──────── Material provided

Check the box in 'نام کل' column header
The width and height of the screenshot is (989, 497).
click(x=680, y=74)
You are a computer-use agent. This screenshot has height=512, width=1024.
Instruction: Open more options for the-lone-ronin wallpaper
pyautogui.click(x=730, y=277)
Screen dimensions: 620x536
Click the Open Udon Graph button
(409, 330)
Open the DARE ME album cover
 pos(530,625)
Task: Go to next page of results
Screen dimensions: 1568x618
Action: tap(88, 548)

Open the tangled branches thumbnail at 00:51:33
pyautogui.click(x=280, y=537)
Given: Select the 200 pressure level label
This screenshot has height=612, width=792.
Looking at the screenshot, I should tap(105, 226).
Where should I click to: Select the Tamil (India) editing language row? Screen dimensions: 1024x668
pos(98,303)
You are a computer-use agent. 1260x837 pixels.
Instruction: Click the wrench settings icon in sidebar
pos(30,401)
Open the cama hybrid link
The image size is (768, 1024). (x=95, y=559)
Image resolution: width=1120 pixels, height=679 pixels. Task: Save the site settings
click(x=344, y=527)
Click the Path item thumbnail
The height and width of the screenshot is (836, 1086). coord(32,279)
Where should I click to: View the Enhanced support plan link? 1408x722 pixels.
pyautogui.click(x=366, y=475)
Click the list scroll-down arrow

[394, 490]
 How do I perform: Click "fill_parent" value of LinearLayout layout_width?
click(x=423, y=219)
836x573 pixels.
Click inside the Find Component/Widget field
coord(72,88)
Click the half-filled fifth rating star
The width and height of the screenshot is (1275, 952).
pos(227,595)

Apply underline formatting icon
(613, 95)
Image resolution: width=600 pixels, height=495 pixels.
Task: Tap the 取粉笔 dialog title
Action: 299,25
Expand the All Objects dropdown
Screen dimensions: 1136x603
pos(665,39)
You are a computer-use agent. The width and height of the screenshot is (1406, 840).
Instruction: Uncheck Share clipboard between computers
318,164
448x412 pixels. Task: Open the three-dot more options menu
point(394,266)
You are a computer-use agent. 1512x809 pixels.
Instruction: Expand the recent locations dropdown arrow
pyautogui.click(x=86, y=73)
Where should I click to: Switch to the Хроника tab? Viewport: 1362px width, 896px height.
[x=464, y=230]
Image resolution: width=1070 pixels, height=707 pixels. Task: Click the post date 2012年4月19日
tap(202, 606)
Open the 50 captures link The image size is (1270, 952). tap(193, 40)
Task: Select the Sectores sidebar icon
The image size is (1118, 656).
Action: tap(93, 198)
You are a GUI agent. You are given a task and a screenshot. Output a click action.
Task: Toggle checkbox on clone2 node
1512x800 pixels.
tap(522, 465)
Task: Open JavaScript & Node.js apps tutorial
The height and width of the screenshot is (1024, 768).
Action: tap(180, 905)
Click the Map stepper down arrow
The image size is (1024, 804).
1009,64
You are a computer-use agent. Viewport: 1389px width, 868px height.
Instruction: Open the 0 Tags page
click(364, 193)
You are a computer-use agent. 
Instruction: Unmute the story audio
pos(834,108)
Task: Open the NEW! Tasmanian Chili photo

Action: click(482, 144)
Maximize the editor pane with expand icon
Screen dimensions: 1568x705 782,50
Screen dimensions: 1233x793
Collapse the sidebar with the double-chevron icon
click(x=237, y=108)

────────────────

— To do —
Work out how many lines of the entries include the word "agent", and respond with that number and nothing more.

— Response for this exercise —
7